Worcestershire Record No. 21 April 2007 p. 41


John Partridge

Although I have not found it a particularly fruitful year for collecting shieldbug and other hemiptera records, there have been some interesting developments.

The Bishop’s Mitre Aelia acuminata which was first recorded in Redditch in 2001 now appears to be well established in the county, with some undisturbed grassy areas producing three or four specimens for each use of the sweep net. Unfortunately, its cryptic colouring means that it is unlikely to be seen just by looking, although I did come across one pair in the top of a thistle.

The Bishop's Mitre  Aelia acuminata Juniper Shieldbug  Cypostethus striatus

Rosemary Winnall has found a specimen of the Juniper Shieldbug Cypostethus striatus. This is a beautifully patterned bug, and sufficiently different from the superficially similar Hawthorn and Birch shieldbugs, so that at least one suspects that it is something new. It may be present in many gardens, since it has taken to living on Lawson’s cypress and on Thuja plicata (source: Shieldbugs of Surrey), so please look out for it. (Rosemary’s e-mail elicited an earlier record from Brett Westwood, as well as a memory of at least 50 specimens in West Hagley over 20 years ago (see note below)– has it really been around all that time, or are its appearances sporadic?)

There have been three records so far this year for the red and black bug Corizus hyoscyami, for which the popularising authors do not seem to have invented an English name. These records are from Gary Farmer, John Meiklejohn and Margaret Collier. This species has been previously known from coastal sites in south-west England and Wales (source: Shieldbugs of Surrey). The bright colouring of this bug should ensure that we get more records if it persists in the area.

Corizus hyoscami Eurygaster testudinaria

On a visit to Bodenham Arboretum with the Redditch group in October, I found a Blue Shieldbug, Zicrona caerulea, in dead vegetation on the edge of the lake – a fairly typical habitat since they like damp places. This was the first record for this year.

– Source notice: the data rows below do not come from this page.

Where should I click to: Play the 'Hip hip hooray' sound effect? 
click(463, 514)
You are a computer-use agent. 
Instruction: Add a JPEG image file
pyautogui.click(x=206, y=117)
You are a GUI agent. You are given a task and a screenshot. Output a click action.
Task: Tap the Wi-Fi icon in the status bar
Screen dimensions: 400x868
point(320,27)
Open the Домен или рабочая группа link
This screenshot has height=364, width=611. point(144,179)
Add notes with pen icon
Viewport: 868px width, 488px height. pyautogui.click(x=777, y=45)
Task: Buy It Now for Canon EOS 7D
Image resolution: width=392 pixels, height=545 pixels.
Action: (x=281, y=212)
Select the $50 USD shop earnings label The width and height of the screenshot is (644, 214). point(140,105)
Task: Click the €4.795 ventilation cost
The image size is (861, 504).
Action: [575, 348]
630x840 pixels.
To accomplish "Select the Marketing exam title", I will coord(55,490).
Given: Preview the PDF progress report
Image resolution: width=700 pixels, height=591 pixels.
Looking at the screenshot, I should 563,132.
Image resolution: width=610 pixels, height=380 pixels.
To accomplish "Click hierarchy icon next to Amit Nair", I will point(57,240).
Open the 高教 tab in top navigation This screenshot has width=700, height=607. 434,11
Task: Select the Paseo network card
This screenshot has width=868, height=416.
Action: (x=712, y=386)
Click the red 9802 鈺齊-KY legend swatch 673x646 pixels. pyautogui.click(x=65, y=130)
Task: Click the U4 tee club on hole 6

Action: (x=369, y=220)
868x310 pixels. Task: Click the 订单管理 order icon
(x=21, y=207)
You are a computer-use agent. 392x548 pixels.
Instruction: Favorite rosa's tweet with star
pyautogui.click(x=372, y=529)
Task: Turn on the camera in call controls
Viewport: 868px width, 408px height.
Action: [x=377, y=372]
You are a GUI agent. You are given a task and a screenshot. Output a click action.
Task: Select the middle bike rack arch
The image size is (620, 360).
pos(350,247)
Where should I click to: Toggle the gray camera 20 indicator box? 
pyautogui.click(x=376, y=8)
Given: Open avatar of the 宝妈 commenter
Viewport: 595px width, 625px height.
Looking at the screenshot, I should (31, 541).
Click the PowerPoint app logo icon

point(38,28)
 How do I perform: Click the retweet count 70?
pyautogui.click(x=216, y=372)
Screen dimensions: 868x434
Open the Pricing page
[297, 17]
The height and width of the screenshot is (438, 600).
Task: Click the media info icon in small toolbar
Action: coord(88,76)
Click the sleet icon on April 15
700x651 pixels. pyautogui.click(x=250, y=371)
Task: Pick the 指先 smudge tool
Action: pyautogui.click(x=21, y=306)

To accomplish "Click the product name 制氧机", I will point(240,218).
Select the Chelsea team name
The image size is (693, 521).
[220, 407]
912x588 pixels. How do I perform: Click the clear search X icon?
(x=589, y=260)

Lastly, I have found a specimen of Eurygaster testudinaria at St. Kenelm’s Church near Clent, with the only previous record being from 1985 by John Meiklejohn at Defford. Patterned in shades of beige, it bears a slight resemblance to a tortoise, and has been called a tortoise bug.


HAWKINS, ROGER D. 2003. Shieldbugs of Surrey. Surrey Wildlife Trust. ISBN 0 9526065 7 7


Brett Westwood

In May 2005, I found a single Juniper Shieldbug on a scabious plant in my Stourbridge(VC37) garden. Although this was the first record for this garden, I’d expected to see this species as the neighbours have some large and mature Lawson’s Cypress. Sadly they’re not easily accessible, so I haven’t been able to check whether population levels are constant, or do fluctuate. In the 1980s, I remember seeing several clusters of the bugs on the golden form of Lawson’s Cypress in my parents’ garden at West Hagley. There were a few groups of a dozen or so bugs and their colouring was duller than ones I have seen since, suggesting that the time of year was autumn or early spring.